The American journalist Kenneth Cukier played a leading role in promotion the concept of 'big data'. In this talk he introduces the idea and explains why it is so significant.

What is data? It is the 'raw material' from which information and knowledge is constructed, generated through counting, categorizing, and measuring. Data is stored through digital (binary digits) or analogue form. Analysis and interpretation tries to generate meaning and knowledge from the data, often by comparing it with other data (e.g. counting registered students vs attendance). We now have many examples of 'big data' - large datasets which challenge existing techniques for collection, storage and analysis. These are produced through the use of digital systems that generate transactional data, like the 2.16 billion debit and credit card transactions in the UK in May 2022, 1 billion videos viewed daily on TikTok, or 7.6 billion Uber trips globally in 2022. Writers refer to the 'data deluge,' 'data avalanche' or 'data flood.' Big data is characterized by volume, velocity, and variety, often generated in real time as an unstructured side effect of online activities. It represents the raw reality of what we do in digital environments. As education moves online, it too produces large datasets with the power to reveal new insights, if we can develop methods to interpret it skillfully.
The trail of data we create
"When we wake up in the morning, we check our e-mail, make a quick phone call, walk outside (our movements captured by a high definition video camera), get on the bus (swiping our RFID mass transit cards) or drive (using a transponder to zip through the tolls). We arrive at the airport, making sure to purchase a sandwich with a credit card before boarding the plane, and check our BlackBerries shortly before takeoff. Or we visit the doctor or the car mechanic, generating digital records of what our medical or automative problems are. We post Blog entries confiding to the world our thoughts and feelings, or maintain personal social network profiles revealing our friends and tastes."
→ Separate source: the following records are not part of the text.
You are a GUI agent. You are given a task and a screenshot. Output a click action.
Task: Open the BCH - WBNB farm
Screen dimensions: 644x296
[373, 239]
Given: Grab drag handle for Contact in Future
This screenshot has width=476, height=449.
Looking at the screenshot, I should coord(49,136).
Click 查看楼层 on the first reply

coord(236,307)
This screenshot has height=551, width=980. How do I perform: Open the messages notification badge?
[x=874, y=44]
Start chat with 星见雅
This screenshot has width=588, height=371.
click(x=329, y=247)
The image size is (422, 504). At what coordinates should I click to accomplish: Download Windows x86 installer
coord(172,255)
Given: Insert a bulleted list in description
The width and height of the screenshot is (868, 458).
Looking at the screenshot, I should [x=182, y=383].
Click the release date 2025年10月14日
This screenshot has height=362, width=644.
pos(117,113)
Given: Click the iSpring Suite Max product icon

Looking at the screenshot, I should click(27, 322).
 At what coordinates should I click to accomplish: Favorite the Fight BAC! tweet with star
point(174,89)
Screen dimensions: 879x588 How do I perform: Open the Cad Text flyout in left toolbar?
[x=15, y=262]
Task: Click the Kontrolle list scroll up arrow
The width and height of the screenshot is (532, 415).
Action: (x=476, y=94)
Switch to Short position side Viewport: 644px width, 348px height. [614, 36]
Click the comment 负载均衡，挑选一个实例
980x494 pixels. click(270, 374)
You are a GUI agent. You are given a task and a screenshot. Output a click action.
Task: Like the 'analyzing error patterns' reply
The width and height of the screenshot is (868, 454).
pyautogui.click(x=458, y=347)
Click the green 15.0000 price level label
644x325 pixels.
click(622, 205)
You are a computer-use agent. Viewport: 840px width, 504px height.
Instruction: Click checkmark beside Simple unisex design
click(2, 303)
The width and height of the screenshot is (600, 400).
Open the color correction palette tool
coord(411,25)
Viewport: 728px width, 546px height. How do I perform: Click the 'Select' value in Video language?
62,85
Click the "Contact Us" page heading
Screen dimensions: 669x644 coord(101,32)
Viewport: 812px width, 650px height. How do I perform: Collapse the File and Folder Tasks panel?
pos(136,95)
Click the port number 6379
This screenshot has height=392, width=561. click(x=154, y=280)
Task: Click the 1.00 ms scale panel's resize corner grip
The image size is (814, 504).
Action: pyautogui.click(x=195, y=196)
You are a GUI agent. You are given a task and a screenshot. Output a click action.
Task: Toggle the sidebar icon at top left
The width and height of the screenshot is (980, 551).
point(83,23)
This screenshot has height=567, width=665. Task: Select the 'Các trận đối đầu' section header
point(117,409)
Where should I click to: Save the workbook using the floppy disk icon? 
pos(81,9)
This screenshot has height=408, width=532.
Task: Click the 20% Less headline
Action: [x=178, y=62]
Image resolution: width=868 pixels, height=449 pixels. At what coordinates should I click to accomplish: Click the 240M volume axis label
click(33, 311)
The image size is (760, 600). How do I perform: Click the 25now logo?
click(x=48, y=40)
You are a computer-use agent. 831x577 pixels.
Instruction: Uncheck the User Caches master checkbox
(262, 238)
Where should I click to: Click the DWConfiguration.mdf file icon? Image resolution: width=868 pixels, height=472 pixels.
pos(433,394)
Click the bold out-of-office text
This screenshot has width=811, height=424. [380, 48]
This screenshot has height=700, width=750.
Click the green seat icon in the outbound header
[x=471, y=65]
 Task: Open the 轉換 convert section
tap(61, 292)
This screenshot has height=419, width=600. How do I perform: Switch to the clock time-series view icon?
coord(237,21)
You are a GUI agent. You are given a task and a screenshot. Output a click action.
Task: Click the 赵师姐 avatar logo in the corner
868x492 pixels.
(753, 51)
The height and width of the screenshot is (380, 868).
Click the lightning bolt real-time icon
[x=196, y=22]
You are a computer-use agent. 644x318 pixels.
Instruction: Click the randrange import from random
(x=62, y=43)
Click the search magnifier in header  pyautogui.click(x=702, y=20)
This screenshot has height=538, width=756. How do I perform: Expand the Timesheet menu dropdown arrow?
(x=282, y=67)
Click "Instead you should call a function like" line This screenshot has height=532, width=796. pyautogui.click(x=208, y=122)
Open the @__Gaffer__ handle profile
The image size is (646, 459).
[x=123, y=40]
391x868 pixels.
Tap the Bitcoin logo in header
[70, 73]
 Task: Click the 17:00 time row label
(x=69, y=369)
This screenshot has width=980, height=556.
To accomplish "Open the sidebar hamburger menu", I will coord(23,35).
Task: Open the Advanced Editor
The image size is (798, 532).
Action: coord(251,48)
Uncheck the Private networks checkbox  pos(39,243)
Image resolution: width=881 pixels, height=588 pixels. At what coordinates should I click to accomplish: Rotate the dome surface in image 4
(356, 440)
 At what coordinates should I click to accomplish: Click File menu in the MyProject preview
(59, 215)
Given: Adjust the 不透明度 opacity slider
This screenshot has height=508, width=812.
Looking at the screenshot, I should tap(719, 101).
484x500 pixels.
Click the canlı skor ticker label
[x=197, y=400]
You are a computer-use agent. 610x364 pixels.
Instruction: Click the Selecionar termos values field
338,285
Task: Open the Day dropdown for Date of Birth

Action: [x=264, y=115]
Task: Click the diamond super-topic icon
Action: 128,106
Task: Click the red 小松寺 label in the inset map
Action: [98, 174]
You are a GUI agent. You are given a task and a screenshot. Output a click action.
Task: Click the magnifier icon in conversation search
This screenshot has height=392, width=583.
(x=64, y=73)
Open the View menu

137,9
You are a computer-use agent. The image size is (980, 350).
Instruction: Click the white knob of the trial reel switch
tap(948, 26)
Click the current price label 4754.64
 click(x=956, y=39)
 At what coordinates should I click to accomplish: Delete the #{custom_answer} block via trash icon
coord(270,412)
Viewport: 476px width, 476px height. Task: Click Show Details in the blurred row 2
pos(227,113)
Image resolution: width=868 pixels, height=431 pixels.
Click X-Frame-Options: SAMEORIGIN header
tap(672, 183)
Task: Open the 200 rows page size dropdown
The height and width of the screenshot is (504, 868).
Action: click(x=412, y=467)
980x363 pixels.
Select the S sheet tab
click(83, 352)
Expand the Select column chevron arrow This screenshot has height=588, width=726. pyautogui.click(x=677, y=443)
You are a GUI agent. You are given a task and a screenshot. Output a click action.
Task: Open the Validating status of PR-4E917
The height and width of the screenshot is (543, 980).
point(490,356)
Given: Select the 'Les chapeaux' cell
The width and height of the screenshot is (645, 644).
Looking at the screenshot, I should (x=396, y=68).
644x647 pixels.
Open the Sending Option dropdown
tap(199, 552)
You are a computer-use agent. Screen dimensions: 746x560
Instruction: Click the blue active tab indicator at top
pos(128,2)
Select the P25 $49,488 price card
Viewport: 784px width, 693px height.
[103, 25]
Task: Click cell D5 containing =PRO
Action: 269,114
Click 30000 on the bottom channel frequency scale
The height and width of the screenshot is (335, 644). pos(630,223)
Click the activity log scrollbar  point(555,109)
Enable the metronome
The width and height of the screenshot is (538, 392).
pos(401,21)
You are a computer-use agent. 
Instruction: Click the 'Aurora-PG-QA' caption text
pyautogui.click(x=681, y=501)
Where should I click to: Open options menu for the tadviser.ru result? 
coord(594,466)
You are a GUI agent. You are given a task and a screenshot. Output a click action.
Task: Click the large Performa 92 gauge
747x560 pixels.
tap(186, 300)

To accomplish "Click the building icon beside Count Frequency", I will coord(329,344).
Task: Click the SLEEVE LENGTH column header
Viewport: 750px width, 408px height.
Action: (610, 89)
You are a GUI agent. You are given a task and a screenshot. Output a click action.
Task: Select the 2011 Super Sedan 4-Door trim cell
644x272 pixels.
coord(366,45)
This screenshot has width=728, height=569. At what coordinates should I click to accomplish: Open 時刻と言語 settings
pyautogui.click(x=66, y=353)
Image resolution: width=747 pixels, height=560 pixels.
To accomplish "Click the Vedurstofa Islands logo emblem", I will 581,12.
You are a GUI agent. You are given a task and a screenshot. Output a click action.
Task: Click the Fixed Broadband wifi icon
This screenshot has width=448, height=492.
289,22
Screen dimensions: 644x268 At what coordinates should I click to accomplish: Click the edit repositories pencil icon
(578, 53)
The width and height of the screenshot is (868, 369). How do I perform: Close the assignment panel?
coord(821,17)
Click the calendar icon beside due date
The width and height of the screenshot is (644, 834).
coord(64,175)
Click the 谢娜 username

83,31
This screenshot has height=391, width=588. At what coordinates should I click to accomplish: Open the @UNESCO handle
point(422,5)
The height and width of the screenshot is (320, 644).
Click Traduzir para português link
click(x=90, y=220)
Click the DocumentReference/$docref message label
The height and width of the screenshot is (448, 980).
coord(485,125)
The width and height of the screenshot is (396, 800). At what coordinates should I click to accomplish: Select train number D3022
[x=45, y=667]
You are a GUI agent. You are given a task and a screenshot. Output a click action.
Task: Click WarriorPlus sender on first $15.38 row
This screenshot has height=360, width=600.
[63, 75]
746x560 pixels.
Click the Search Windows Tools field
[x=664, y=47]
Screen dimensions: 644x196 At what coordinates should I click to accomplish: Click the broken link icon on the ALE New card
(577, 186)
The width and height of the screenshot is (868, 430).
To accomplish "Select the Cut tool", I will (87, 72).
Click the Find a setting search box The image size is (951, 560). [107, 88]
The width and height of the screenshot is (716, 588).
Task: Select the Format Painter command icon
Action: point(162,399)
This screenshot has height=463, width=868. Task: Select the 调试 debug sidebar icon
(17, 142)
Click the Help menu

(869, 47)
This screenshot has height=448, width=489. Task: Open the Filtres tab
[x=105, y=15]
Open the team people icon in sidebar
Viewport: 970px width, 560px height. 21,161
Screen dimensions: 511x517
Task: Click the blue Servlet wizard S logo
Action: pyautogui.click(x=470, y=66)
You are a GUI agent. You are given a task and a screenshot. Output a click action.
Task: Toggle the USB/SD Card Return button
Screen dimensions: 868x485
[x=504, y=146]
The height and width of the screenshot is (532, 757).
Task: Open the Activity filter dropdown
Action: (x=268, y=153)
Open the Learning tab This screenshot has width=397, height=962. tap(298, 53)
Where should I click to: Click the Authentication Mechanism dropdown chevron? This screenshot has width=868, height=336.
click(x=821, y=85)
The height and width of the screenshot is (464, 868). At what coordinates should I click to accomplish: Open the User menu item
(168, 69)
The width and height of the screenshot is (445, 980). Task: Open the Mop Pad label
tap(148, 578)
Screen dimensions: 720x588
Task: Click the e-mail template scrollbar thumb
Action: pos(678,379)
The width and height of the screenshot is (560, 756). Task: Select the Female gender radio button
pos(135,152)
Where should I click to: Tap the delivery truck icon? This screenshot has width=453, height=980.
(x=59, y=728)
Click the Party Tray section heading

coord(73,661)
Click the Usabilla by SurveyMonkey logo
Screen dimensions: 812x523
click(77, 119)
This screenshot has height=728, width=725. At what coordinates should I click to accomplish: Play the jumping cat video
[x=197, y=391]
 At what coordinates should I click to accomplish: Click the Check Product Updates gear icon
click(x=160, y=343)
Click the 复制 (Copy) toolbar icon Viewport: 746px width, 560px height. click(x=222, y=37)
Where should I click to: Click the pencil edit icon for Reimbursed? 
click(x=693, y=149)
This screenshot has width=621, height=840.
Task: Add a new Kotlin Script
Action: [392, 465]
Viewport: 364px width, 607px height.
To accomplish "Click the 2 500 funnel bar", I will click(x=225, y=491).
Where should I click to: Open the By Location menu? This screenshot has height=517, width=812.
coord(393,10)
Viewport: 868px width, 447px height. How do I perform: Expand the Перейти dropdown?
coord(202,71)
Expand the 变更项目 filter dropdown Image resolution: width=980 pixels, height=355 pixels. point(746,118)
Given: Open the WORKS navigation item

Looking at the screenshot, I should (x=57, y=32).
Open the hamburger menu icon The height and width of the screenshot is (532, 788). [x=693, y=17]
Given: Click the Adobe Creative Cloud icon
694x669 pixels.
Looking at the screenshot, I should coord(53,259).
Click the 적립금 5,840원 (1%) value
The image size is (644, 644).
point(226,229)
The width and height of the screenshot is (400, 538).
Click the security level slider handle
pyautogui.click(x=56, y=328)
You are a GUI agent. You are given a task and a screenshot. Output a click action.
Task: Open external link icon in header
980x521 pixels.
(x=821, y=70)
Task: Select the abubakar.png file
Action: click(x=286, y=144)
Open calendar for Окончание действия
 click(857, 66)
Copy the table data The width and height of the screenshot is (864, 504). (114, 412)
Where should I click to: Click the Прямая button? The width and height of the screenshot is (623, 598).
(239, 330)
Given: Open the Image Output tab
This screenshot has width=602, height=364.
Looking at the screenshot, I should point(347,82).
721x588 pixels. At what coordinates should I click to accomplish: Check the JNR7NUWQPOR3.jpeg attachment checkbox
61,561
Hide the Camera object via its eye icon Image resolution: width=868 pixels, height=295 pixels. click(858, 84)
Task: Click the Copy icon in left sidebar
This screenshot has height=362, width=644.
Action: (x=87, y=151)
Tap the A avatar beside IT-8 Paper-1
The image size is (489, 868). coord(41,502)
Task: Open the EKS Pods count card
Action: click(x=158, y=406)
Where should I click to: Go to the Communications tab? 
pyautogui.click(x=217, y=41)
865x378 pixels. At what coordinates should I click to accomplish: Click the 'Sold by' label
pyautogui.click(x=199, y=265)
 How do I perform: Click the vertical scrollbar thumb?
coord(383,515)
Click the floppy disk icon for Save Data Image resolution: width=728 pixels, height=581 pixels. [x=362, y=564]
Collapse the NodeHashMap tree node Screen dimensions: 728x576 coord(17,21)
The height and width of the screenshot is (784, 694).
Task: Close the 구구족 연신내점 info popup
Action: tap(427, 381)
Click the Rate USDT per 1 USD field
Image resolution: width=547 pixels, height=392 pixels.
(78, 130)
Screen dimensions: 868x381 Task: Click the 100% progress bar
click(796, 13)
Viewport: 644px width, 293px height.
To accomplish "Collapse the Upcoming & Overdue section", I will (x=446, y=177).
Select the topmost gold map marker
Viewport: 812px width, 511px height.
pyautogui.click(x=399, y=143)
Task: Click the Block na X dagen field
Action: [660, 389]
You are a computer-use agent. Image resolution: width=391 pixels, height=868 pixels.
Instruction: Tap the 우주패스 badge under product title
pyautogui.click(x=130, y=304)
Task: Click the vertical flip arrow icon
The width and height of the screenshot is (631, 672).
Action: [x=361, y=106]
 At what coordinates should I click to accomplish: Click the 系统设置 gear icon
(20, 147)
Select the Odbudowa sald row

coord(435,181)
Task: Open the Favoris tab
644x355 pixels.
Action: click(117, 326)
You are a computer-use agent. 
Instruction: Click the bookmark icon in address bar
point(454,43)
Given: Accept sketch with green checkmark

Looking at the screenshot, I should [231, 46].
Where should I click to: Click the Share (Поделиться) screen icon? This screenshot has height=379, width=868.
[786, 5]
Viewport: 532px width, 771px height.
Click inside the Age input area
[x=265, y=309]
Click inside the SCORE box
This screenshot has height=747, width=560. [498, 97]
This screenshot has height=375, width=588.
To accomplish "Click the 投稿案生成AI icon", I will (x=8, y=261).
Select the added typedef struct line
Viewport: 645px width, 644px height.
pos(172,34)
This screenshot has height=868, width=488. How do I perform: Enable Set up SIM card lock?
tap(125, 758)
Lazer, D., Brewer, D., Christakis, N., Fowler, J., & King, G. (2009). Life in the network: the coming age of computational social. Science, 323(5915), 721-723.
What data footprint have you left this week?
Consider the different devices, platforms, services and systems which you use in your everyday life. This can be everything from using a credit card, searching the internet, posting on social media or ordering a taxi. What data footprint have you left this weeK? What does this reveal about you?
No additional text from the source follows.